Problem in finding the value of this limit Solve the following limit:
$\lim_{n\rightarrow\infty}\frac{1}{n}\left (\frac{n}{n+1}+\frac{n}{n+2}+...+\frac{n}{n+n}  \right )$
my approach
I know this problem has been asked before. But my doubt is why I am getting two different answer by using two different methods. First, if I want to solve the given problem using the Cauchy first theorem of limits , then I can consider:
$a_n=\frac{n}{n+k}$.
Clearly, $a_n\rightarrow1$. So, being the average of $n$ such terms, our limit should also tend to $1$(according to Cauchy first theorem of limit). Now, if I want to use the integral approach, I can write the above limit as:
$\lim_{n\rightarrow\infty}\frac{1}{n}\sum_{r=0}^{n}\frac{1}{1+\frac{r}{n}}$,
The above mentioned sum, then can be easily solved as:
$\int_{0}^{1}\frac{1}{1+x}dx=ln2$
I don't understand what is going on here. How can we get two different answers for the same problem. Maybe, I am making any mistake or something in my steps is wrong. Or I have misread the Cauchy theorem. It will be very beneficial for me if this doubt is tackled. Thanks.
 A: "$a_n= \frac{n}{n+k}$, clearly $a_n\rightarrow 1$" ?? 
I didn't know that clearly $\frac{n}{n+n}\rightarrow 1$,  $\frac{n}{n+(n-1)}\rightarrow 1$, ....
In the first "method", you are using an "$\lim_{n\rightarrow+\infty}\lim_{k\rightarrow+\infty}c_{n,k}=\lim_{k\rightarrow+\infty}\lim_{n\rightarrow+\infty}c_{n,k}$" argument, which is valid only if the convergence is uniform with respect to one of the indices... 
If you do not verify this hypothesis, you will have the same problem with 
$$ c_{n,k} :=\frac{n}{n+k}$$
$\lim_{n\rightarrow+\infty}\lim_{k\rightarrow+\infty}c_{n,k}=\lim_{n\rightarrow+\infty} 0= 0$, but $\lim_{k\rightarrow+\infty}\lim_{n\rightarrow+\infty}c_{n,k}=1$... (which is by the way a simpler version of the sequel you considered)...
A: You are assuming that you are allowed to exchange a $\lim$ and a $\sum$, but that is not always the case.
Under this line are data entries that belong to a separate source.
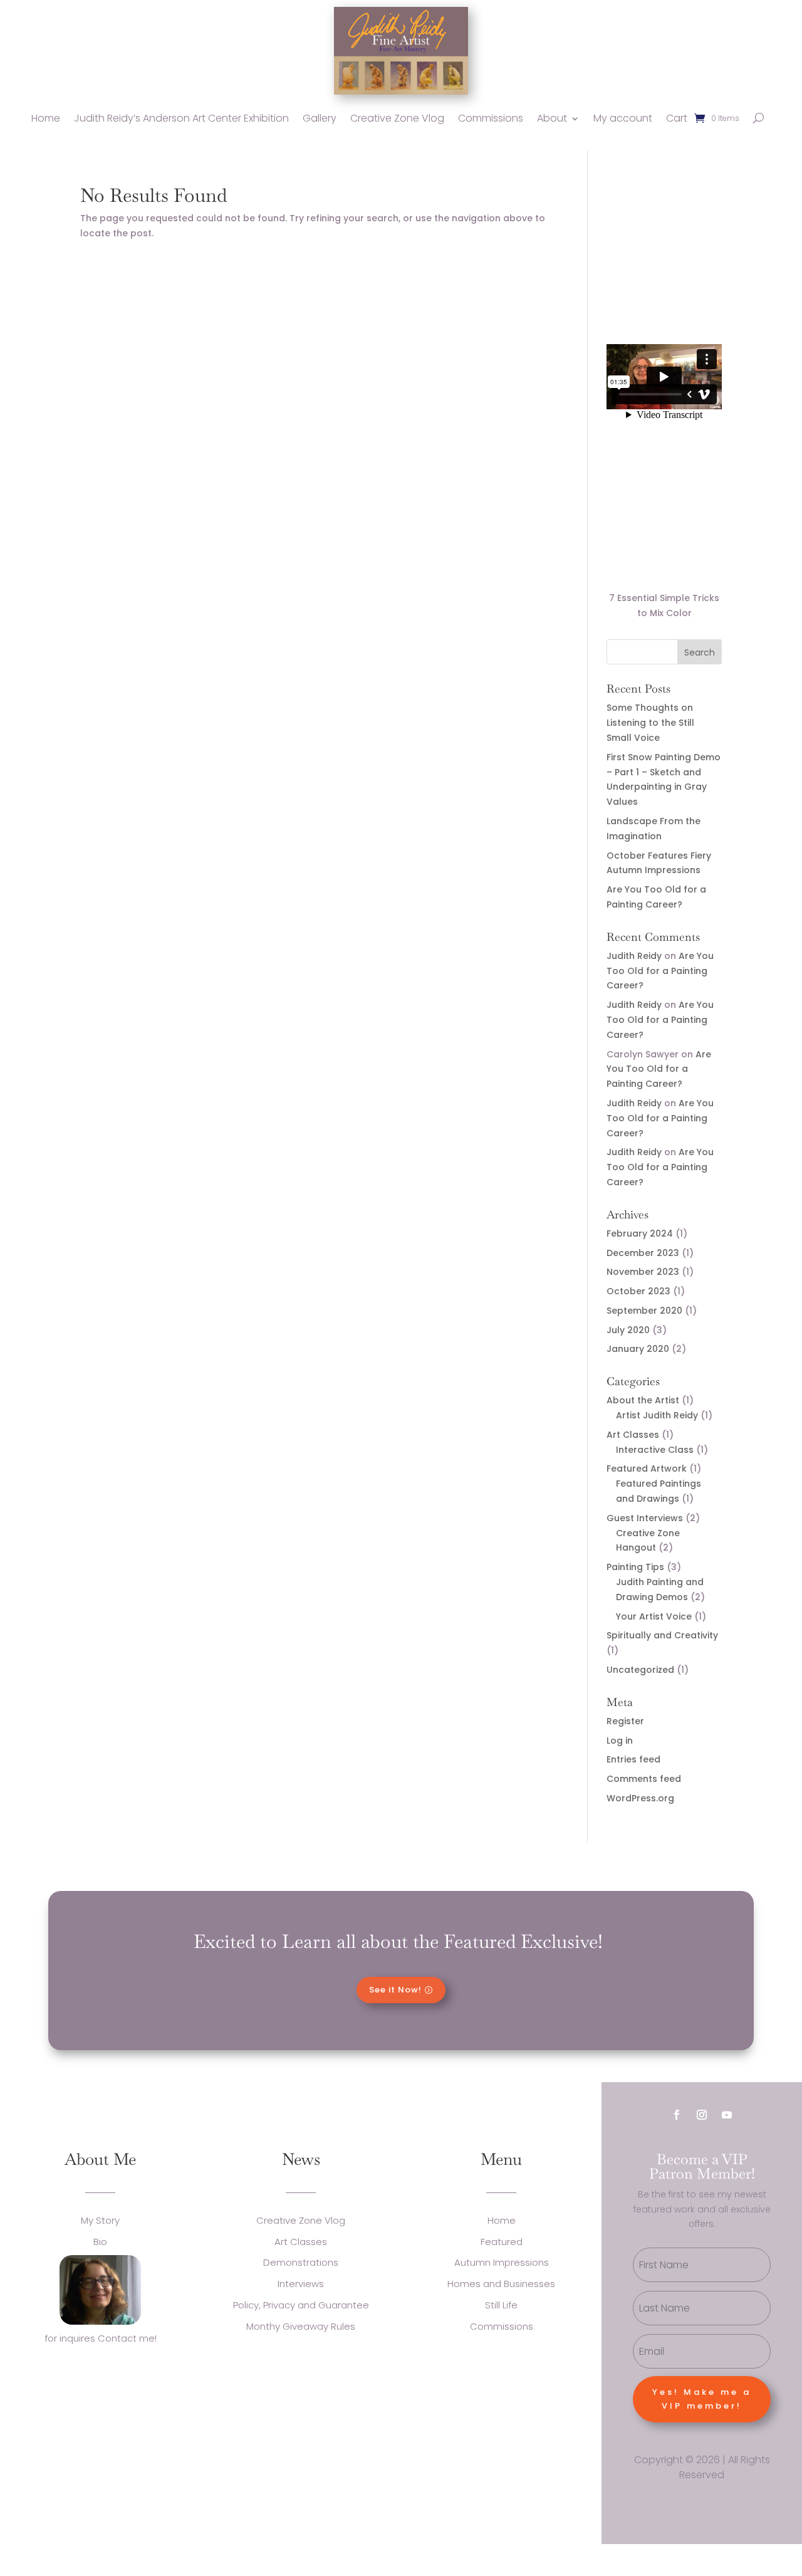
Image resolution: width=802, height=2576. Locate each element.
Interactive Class (655, 1449)
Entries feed (633, 1759)
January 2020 (638, 1349)
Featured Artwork (647, 1468)
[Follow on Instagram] (702, 2115)
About (552, 118)
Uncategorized (640, 1669)
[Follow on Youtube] (727, 2115)
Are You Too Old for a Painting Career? (660, 971)
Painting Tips (635, 1567)
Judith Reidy (634, 956)
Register (625, 1721)
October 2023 (638, 1291)
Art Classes (633, 1434)
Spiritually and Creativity (662, 1635)
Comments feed (644, 1778)
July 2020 (628, 1330)
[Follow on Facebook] (677, 2115)
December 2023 (643, 1253)
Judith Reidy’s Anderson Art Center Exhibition (181, 118)
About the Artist (643, 1400)
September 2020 (644, 1310)
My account (622, 118)
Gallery (319, 118)
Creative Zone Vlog (397, 118)
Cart (676, 118)
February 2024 (640, 1233)
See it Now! (395, 1990)
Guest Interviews (645, 1518)
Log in (620, 1740)
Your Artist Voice (654, 1616)
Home (45, 118)
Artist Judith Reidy (657, 1415)
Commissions (490, 118)
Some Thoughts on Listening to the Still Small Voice (650, 722)
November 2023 (643, 1271)
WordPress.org (640, 1798)
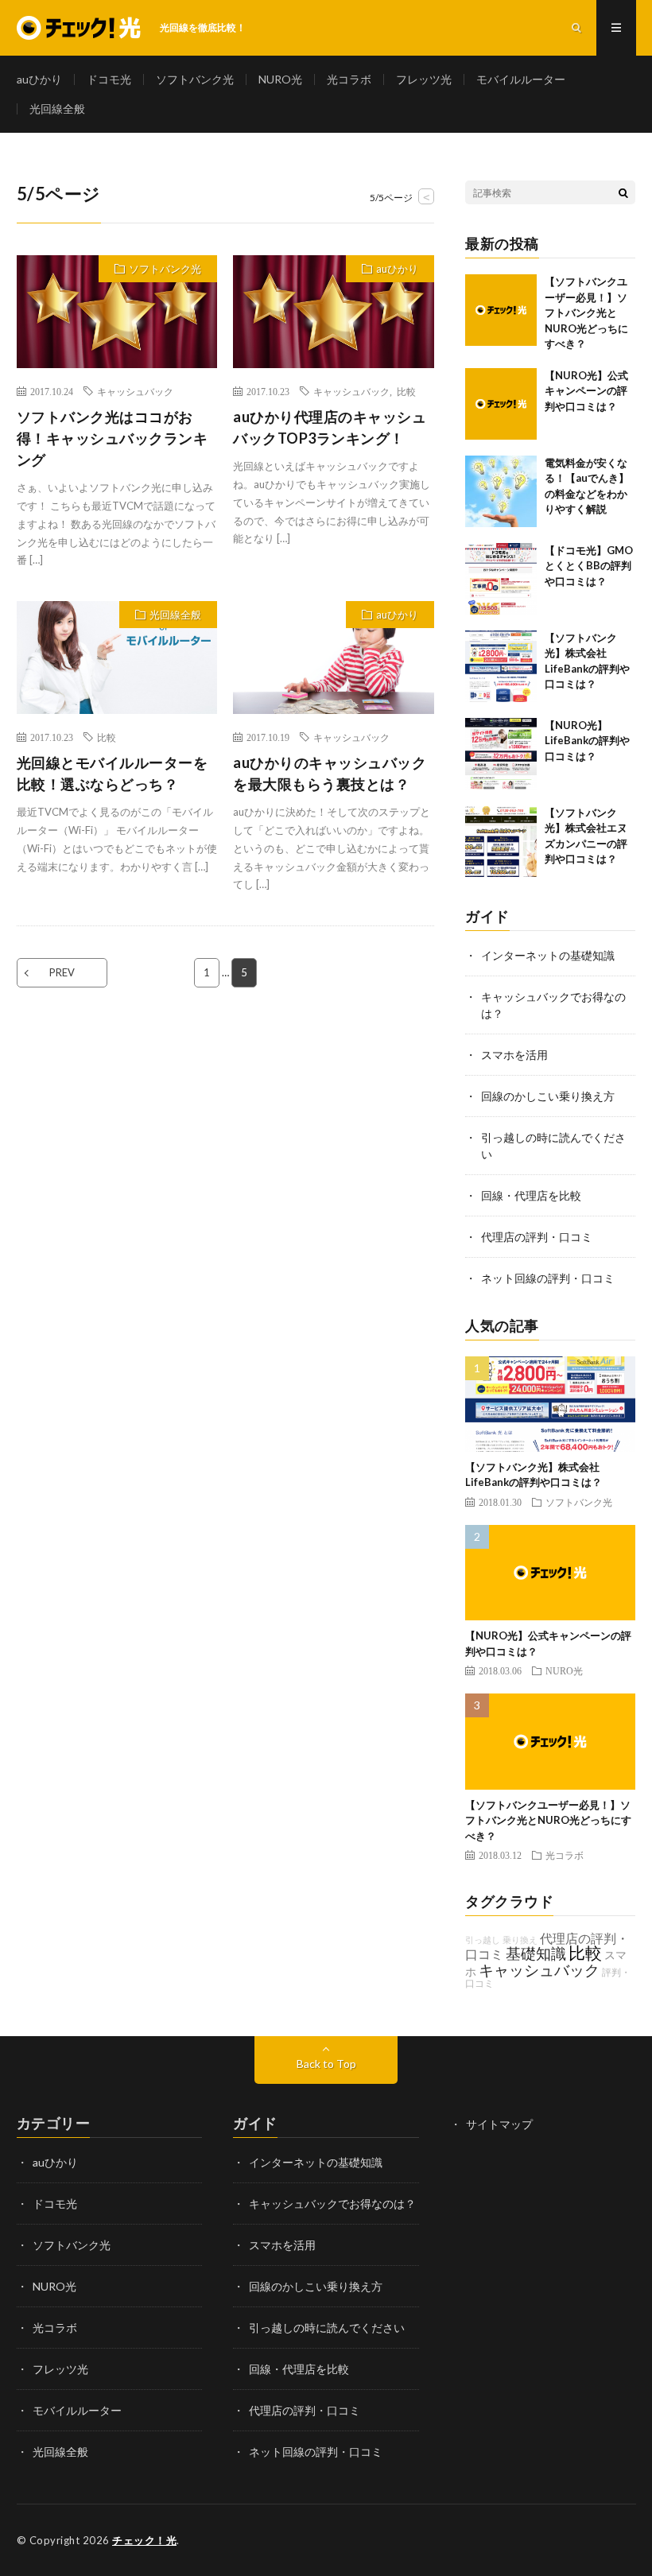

For instance, consider the sequence of functions $f_n(x) = e^{-(x-n)^2}$ defined over $\mathbb{R}^+$. It is pretty clear that for any $x\in\mathbb{R}^+$ we have $\lim_{n\to +\infty} f_n(x)=0$, but
$$ \sqrt{\pi}=\lim_{n\to +\infty}\int_{0}^{+\infty}f_n(x)\,dx \color{red}{\neq } \int_{0}^{+\infty}\lim_{n\to +\infty}f_n(x)\,dx = 0.$$
The main theorem regulating the cases in which you are allowed to exchange two operators among $\lim,\int,\sum$ is the dominated convergence theorem.

Anyway, the original problem can be solved in a elementary fashion, not involving any exchange of operators or any Riemann sum. We have
$$ \frac{1}{n+1}+\frac{1}{n+2}+\ldots+\frac{1}{2n}=H_{2n}-H_n $$
and since $H_n = \log(n)+\gamma+o(1)$ the limit of the above sum as $n\to +\infty$ is clearly $\log 2$.
The same can be proved by invoking the Hermite-Hadamard inequality ($\frac{1}{x}$ is convex on $\mathbb{R}^+$) and squeezing.